> [Задание] Что, согласно отрывку о пациенте на кушетке аналитика, прежде не давала ему делать астма?

> [Предоставленный отрывок]
-*-
Примером этого служит пациент, который начал лечение в деп­рессии и очень растерянным. Он лежал на кушетке много месяцев, жалуясь и хныча. Постепенно на сессиях начались изменения. Его часы лечения стали характеризоваться долгими периодами молча­ния. Постепенно и с перебоями в его снах стало появляться, что кого-то бьют в драке, давят в автокатастрофе или убивают в сражении. Эти сновидения пугали его, и он просыпался среди ночи в панике. Осторожно, словно ступая на тонкий лед, он высказал свое недоволь­ство лечением, затем аналитиком. За этими первыми попытками сле­довали спокойные антракты. Лед явно был крепок. Затем разразилась буря обвинений. Прорвалось все возмущение, которое он долго сдерживал. Оно оставляло опустошение и глубокие вздохи, которые прежде не давала делать астма. Его желтоватые щеки пылали ру­мянцем битвы. Это был бунт одиночки на кушетке. Эта горизонталь­ная платформа оказалась очень адекватным полем битвы, лучшим, вероятно, чем было бы положение лицом к лицу. Если бы он глядел в лицо аналитику как зрителю, которого он мог воображать смотря­щим и реагирующим на представление, то это могло бы стать весь­ма затрудняющим фактором. Не видя аналитика, пациент может только вообразить его поведение и реакции. Если один человек по­вернут лицом к другому человеку как наблюдателю, то это вносит в картину дополнительный элемент реалистичной Эго-защиты от высвобождения агрессии.
-*-
> [Предоставленные данные]
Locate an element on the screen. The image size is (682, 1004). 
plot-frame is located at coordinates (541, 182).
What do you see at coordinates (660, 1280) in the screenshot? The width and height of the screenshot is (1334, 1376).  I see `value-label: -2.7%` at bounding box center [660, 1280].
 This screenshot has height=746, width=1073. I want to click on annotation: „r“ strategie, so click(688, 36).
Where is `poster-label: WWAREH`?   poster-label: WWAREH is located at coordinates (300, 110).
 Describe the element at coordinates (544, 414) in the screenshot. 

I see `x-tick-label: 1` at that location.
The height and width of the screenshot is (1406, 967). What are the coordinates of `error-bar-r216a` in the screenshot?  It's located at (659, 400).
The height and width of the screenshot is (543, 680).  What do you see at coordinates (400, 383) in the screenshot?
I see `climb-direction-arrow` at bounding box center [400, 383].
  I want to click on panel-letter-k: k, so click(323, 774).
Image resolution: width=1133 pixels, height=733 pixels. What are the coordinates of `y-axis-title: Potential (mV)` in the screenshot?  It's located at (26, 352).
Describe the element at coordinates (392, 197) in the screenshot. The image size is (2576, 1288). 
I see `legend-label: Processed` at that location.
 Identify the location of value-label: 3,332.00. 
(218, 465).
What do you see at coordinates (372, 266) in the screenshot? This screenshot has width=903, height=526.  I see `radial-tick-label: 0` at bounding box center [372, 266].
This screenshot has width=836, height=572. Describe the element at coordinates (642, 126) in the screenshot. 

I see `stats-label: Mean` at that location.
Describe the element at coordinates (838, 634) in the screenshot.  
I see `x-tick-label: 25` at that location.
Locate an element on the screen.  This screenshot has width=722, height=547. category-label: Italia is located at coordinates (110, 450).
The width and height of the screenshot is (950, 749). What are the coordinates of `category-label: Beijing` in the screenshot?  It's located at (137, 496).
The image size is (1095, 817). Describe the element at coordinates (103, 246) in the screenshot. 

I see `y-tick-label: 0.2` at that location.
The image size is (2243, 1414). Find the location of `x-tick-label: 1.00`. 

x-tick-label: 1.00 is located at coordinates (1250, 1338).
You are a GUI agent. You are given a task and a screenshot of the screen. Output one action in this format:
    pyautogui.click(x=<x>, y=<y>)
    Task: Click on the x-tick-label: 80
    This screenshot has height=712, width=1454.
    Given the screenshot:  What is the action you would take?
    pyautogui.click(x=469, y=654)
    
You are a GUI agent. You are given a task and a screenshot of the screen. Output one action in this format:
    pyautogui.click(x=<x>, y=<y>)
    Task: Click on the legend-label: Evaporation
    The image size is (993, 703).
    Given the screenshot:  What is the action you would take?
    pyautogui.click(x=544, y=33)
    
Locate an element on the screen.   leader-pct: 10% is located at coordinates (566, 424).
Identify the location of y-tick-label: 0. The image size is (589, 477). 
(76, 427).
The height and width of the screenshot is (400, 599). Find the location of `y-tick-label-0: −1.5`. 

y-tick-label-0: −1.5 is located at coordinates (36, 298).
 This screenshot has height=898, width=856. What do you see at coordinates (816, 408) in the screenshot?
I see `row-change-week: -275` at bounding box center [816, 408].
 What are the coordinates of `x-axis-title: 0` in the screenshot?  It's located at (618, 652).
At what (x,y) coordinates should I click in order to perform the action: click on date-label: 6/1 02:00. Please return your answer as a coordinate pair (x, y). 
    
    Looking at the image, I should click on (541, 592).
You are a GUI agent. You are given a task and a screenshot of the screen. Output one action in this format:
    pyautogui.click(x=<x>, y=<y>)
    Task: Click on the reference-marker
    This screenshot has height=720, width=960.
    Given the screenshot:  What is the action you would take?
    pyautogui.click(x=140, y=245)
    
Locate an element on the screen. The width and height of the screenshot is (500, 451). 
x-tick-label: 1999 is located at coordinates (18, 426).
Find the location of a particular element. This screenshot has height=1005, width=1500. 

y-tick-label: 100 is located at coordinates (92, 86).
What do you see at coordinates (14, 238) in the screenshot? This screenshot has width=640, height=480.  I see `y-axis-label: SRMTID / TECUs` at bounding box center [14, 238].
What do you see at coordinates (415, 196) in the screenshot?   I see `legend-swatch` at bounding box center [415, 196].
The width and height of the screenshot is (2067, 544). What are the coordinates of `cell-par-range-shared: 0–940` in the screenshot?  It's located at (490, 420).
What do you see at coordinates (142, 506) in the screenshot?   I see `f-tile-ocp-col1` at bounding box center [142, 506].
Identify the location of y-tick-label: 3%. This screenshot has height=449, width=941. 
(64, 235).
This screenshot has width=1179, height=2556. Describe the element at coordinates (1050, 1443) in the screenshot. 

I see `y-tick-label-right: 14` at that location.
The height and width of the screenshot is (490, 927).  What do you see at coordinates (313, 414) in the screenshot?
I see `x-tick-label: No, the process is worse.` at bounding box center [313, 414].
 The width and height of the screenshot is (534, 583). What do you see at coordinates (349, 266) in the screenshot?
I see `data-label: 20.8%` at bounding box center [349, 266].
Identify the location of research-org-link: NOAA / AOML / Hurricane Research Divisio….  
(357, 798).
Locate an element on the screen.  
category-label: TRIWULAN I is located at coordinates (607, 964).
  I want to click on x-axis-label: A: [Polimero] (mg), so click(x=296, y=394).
-*-
> [Ответ] Астма прежде не давала пациенту делать глубокие вздохи.